[546] Curtius, ix. 3, 11 (speech of Kœnus). “Quoto cuique lorica est? Quis equum habet? Jube quæri, quam multos servi ipsorum persecuti sint, quid cuique supersit ex prædâ. Omnium victores, omnium inopes sumus.”

[547] Aristobulus ap. Strabo. xv. p. 691-697. ὕεσθαι συνεχῶς. Arrian, v, 29, 8; Diodor. xvii. 93. χειμῶνες ἄγριοι κατεῤῥάγησαν ἐφ᾽ ἡμέρας ἑβδομήκοντα, καὶ βρονταὶ συνεχεῖς καὶ κεραυνοὶ κατέσκηπτον, etc.

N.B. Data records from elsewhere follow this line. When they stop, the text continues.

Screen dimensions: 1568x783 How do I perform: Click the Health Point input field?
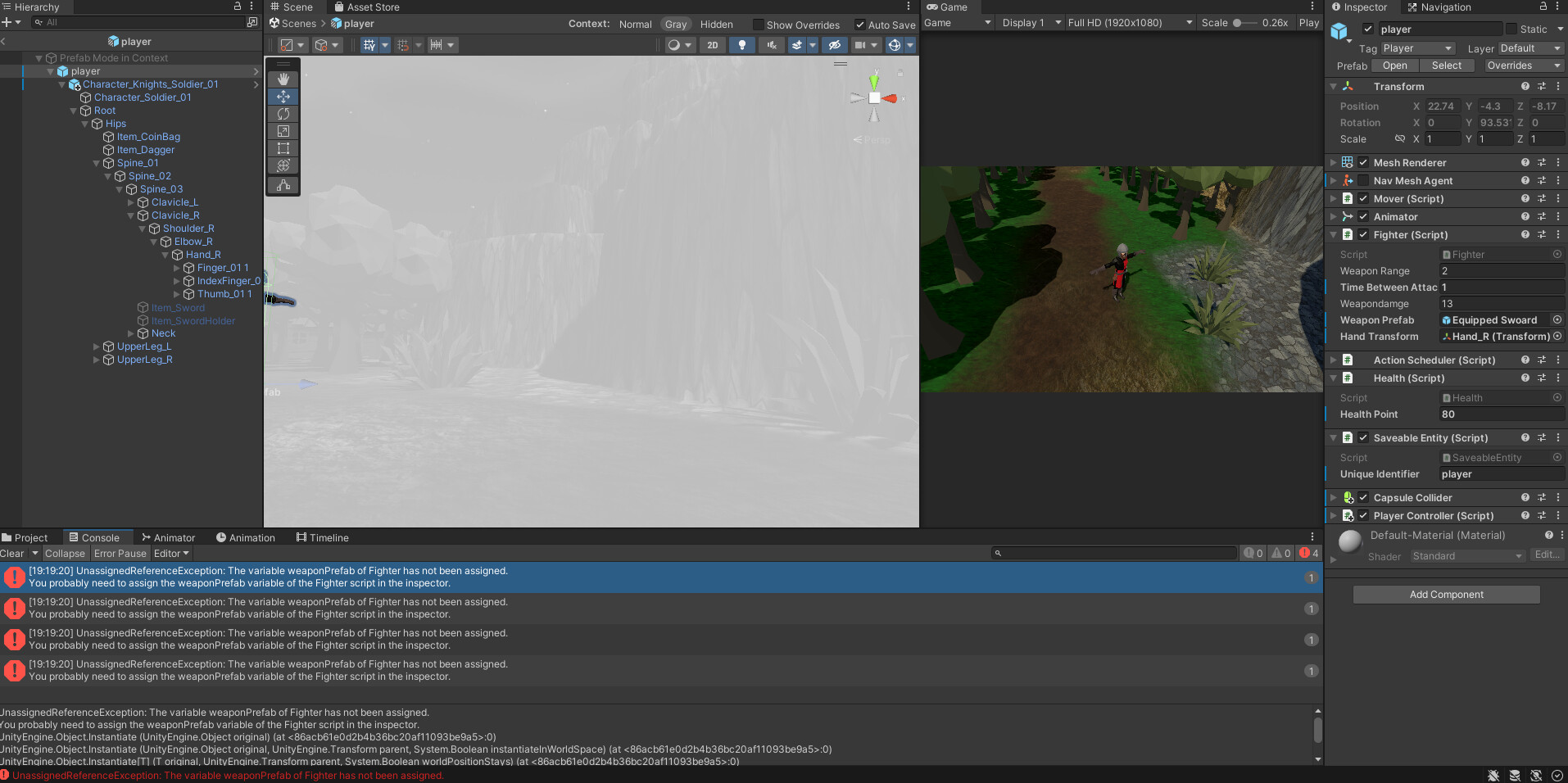[1501, 414]
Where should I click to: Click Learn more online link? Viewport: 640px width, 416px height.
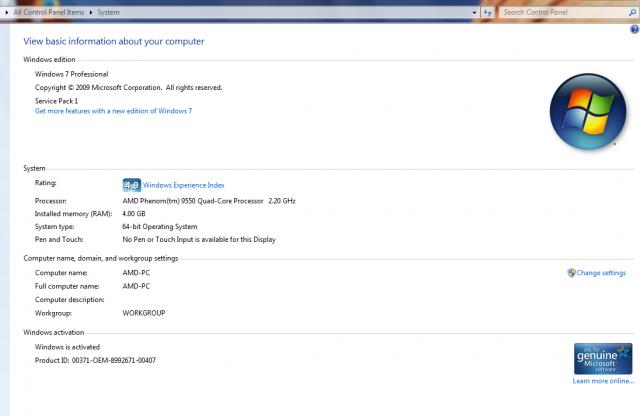(603, 381)
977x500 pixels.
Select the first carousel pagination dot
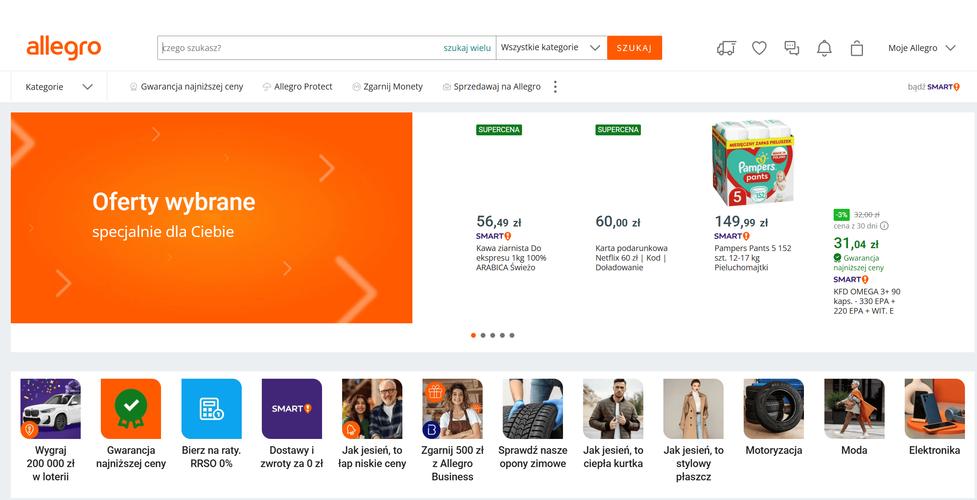point(473,335)
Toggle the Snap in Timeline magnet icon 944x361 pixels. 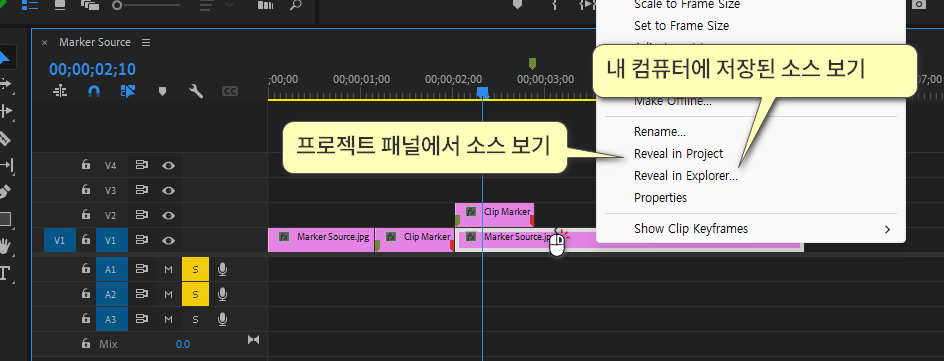pos(93,91)
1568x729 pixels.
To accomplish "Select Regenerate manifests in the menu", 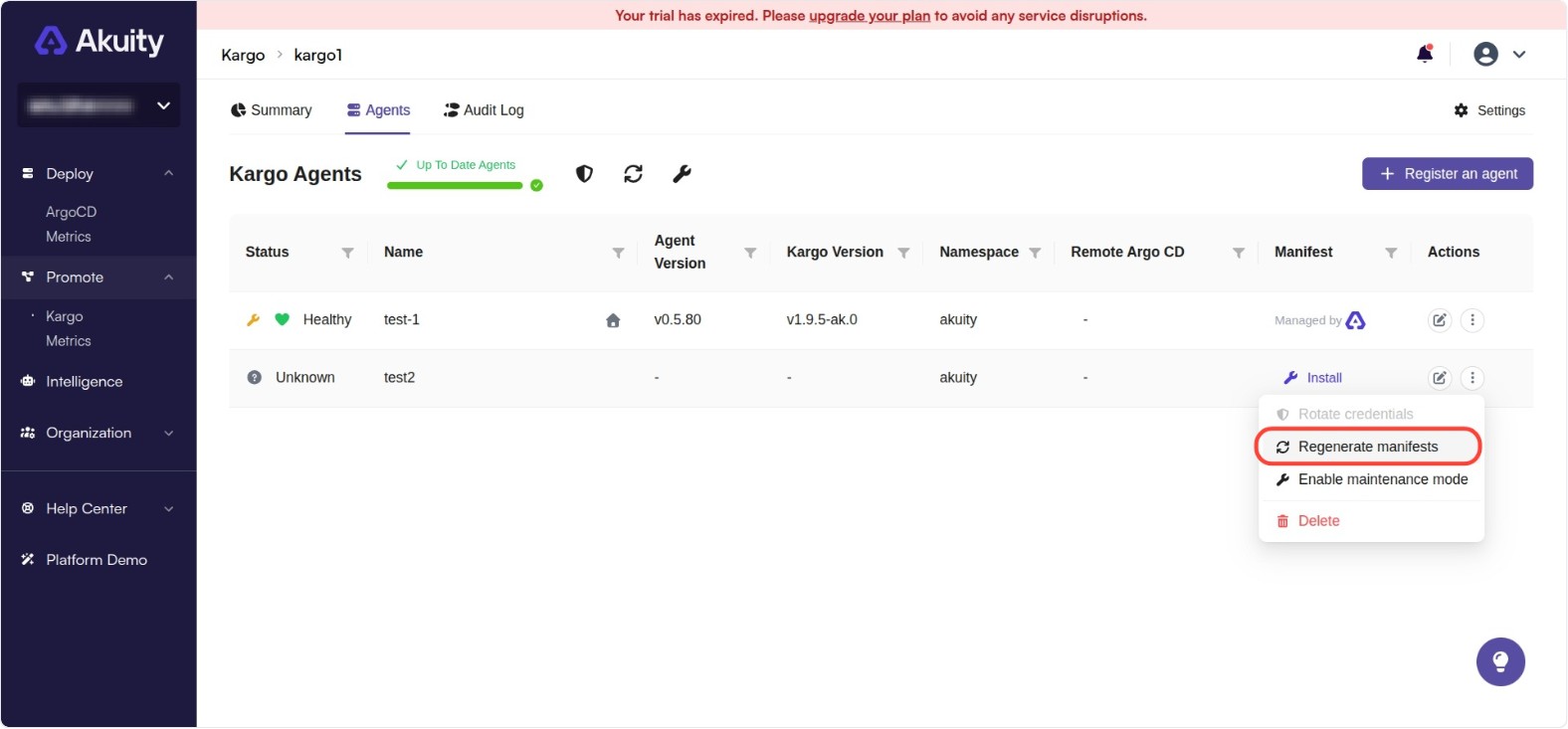I will pyautogui.click(x=1367, y=447).
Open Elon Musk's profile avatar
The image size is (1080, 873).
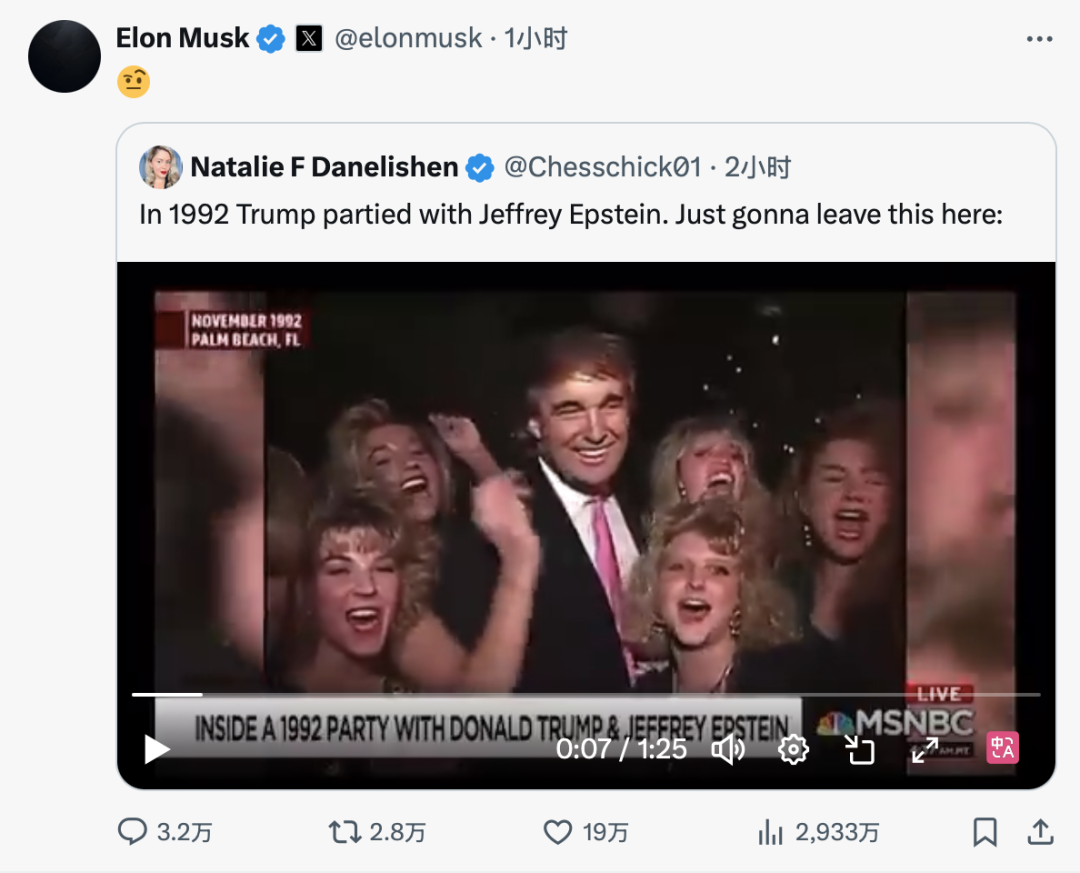point(65,56)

[548] In the speech which Arrian (v. 25, 26) puts into the mouth of Alexander, the most curious point is, the geographical views which he promulgates. “We have not much farther now to march (he was standing on the western bank of the Sutledge) to the river Ganges, and the great Eastern Sea which surrounds the whole earth. The Hyrkanian (Caspian) Sea joins on to this great sea on one side, the Persian Gulf on the other; after we have subdued all those nations which lie before us eastward towards the Great Sea, and northward towards the Hyrkanian Sea, we shall then sail by water first to the Persian Gulf, next round Libya to the pillars of Herakles; from thence we shall march back all through Libya, and add it to all Asia as parts of our empire.” (I here abridge rather than translate).

It is remarkable, that while Alexander made so prodigious an error in narrowing the eastern limits of Asia, the Ptolemaic geography, recognized in the time of Columbus, made an error not less in the opposite direction, stretching it too far to the East. It was upon the faith of this last mistake, that Columbus projected his voyage of circumnavigation from Western Europe, expecting to come to the eastern coast of Asia from the West, after no great length of voyage.

[549] Arrian, v. 28, 7. The fact that Alexander, under all this insuperable repugnance of his soldiers, still offered the sacrifice preliminary to crossing—is curious as an illustration of his character, and was specially attested by Ptolemy.

[550] Arrian, v. 29, 8; Diodor. xvii. 95.

[551] Aristobulus ap. Strab. xv. p. 691—until the rising of Arkturus. Diodorus says, 70 days (xvii. 73), which seems more probable.

[552] Diodor. xvii. 95; Curtius, ix. 3, 21.

[553] The voyage was commenced a few days before the setting of the Pleiades (Aristobulus, ap. Strab. xv. p. 692).

For the number of the ships, see Ptolemy ap. Arrian, vi. 2, 8.